Very jealous that you got tickets for Spamalot.
I have only two things to report on the current status of Spam in the U.S., plus one story.
1. It's a very popular food pantry item. There are lots of single men, in particular, who would much prefer a can of spam to a can, or even two or three, of tuna.
2. It's very much a part of Hawaiian cuisine. Spam sushi, spam in bento boxes, spam sandwiches on hamburger buns.

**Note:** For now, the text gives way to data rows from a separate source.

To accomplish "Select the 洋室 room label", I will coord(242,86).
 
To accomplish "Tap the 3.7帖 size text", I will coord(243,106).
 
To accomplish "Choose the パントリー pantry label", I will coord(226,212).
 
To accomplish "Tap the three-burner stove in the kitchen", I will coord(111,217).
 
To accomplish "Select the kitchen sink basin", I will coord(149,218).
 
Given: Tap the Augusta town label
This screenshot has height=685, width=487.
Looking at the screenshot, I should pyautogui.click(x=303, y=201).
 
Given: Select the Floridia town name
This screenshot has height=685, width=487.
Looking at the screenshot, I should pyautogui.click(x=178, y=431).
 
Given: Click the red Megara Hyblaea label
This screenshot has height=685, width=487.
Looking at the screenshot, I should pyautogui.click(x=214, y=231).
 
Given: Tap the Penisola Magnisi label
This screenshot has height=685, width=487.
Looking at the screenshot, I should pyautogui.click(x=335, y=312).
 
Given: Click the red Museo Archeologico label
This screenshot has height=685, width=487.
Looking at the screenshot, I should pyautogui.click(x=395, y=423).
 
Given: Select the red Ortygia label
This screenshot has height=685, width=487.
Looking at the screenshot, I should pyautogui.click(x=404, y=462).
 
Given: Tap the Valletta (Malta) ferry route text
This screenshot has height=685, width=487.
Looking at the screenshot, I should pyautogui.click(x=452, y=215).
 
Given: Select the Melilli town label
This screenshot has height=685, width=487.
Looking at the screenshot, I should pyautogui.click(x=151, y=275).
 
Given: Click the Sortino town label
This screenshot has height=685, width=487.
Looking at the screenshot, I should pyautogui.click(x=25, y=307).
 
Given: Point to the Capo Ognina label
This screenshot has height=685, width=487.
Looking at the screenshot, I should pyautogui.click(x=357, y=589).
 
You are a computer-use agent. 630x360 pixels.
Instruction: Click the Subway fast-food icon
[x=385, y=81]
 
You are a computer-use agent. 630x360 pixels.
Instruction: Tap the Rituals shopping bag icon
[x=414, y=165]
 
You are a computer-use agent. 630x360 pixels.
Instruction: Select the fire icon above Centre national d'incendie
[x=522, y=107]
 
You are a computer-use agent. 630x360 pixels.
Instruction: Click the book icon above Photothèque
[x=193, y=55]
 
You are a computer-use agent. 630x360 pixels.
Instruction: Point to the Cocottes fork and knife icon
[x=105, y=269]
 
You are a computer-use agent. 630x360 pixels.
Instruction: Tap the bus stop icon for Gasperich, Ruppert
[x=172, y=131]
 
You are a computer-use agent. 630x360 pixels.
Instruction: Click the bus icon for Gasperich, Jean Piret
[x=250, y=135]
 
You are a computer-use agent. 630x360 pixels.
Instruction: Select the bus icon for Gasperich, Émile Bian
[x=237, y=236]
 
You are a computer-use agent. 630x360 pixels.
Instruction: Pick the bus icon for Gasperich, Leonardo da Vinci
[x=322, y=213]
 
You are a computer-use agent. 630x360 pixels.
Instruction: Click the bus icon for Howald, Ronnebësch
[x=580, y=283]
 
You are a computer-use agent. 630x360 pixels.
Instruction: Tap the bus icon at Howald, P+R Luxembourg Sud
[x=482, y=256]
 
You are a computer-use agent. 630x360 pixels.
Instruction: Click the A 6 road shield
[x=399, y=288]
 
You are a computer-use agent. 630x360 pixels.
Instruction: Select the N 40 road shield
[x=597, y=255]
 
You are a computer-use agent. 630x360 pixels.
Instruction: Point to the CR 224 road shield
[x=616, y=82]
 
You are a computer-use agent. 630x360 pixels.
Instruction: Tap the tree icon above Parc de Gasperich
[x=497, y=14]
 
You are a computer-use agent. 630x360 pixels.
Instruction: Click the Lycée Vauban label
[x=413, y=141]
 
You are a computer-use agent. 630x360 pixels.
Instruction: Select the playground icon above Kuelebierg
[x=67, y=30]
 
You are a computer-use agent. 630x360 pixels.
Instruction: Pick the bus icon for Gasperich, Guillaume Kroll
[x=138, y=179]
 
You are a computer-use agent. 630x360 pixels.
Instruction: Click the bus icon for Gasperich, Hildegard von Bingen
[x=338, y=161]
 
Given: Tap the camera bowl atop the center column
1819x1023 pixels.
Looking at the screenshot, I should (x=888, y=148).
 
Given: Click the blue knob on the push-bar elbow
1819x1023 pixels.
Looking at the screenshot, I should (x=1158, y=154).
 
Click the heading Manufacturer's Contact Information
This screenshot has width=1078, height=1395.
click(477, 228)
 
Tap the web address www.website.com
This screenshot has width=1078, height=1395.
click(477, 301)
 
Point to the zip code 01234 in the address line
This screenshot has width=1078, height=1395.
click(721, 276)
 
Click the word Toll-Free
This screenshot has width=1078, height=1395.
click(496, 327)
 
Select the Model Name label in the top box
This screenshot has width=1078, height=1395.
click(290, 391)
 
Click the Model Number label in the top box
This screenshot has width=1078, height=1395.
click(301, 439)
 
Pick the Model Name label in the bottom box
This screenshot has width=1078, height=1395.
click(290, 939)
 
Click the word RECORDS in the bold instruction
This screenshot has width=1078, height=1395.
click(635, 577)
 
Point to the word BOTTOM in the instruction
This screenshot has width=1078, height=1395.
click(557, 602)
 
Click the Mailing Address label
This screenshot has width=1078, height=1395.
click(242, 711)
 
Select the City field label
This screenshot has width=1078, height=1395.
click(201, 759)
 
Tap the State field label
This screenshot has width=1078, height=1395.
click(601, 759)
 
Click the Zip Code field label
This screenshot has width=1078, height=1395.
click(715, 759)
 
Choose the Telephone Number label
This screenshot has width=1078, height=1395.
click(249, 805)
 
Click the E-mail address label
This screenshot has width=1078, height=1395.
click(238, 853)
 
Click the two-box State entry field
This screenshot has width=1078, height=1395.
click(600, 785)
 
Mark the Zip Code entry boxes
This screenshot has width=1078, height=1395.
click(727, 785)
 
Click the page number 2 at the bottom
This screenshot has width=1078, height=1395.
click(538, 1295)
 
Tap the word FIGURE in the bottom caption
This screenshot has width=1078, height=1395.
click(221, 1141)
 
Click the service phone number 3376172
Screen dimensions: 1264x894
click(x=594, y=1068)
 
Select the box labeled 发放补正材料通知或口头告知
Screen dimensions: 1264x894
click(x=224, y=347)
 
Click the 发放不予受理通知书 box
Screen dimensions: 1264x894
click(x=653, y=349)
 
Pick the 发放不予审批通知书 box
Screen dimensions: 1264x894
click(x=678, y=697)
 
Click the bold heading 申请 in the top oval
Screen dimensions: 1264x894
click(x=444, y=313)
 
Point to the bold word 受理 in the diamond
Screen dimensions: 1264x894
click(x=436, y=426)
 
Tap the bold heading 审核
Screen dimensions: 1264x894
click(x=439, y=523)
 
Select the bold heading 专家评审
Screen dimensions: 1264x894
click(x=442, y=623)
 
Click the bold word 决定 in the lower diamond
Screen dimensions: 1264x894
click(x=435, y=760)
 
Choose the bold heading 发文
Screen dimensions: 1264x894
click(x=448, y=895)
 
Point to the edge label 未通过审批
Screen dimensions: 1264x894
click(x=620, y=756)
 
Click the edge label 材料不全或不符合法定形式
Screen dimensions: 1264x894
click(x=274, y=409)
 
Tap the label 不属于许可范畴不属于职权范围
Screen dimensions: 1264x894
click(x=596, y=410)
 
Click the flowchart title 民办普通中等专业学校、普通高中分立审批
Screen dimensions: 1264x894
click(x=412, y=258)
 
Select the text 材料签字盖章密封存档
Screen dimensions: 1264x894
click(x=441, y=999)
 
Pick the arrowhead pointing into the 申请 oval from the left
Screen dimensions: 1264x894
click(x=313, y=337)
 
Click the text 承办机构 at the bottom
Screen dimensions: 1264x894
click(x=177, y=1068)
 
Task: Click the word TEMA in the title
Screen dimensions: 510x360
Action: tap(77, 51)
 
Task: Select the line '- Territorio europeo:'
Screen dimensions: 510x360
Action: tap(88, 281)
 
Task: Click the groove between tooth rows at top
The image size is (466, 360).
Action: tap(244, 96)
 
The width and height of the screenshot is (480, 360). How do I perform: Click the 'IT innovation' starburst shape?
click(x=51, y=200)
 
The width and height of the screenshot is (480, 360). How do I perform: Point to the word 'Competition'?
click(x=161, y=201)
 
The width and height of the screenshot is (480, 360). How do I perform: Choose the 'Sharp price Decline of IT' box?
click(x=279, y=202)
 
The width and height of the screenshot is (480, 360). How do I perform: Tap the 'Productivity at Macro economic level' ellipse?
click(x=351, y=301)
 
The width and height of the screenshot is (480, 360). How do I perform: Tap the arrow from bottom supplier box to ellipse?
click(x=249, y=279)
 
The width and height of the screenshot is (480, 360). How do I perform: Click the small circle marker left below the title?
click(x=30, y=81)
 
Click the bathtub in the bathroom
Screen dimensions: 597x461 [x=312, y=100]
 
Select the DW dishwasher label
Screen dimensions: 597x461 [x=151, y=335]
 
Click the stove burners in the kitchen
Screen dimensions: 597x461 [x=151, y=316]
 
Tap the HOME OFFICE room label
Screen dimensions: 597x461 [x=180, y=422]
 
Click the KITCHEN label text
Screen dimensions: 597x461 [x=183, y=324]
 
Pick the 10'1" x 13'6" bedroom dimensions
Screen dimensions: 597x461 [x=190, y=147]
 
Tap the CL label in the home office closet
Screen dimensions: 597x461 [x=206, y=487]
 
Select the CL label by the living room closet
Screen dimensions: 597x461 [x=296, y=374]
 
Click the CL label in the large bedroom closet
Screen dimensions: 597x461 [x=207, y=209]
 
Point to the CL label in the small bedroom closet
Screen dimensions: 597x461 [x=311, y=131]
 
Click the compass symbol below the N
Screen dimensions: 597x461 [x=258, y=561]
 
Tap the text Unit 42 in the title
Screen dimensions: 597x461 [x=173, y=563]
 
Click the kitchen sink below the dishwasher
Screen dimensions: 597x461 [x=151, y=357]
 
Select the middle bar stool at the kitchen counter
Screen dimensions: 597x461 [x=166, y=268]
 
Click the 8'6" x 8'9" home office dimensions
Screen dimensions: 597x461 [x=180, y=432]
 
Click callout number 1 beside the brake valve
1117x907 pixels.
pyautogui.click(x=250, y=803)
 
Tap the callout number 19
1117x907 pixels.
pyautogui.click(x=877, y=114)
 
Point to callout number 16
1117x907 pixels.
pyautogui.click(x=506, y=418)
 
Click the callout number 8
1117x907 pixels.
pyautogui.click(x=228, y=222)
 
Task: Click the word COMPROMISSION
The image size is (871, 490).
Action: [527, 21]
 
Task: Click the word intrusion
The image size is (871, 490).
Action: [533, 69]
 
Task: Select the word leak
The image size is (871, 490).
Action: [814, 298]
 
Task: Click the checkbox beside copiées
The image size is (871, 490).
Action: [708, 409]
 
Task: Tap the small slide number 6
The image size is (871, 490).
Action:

And the story of a lavish feast on Christmas Island, courtesy of Thurston Clarke's
Equator: A Journey
A lobster clutching Tootsie Rolls in its claws lay among bread slices smeared with green frosting from a can. Packaged chocolate-chip cookies circled a chicken like tombsones; another bird was stuffed with hard candies and surrounded by cocktail franks, arranged into blossoms. Slabs of corned beef covered sea biscuits on a bed of cold canned peas and canned peach halves cradled meatballs. A fried fish swam though chocolate-wafer waves; another vomited canned ravioli. It was all the food I had loved as a boy and, as an adult, been taught to fear. Some of it was a mystery. "What is that" I asked Korae
He was shocked. "But it's your food!" he said. It was Spam, under a glaze of strawberry frosting.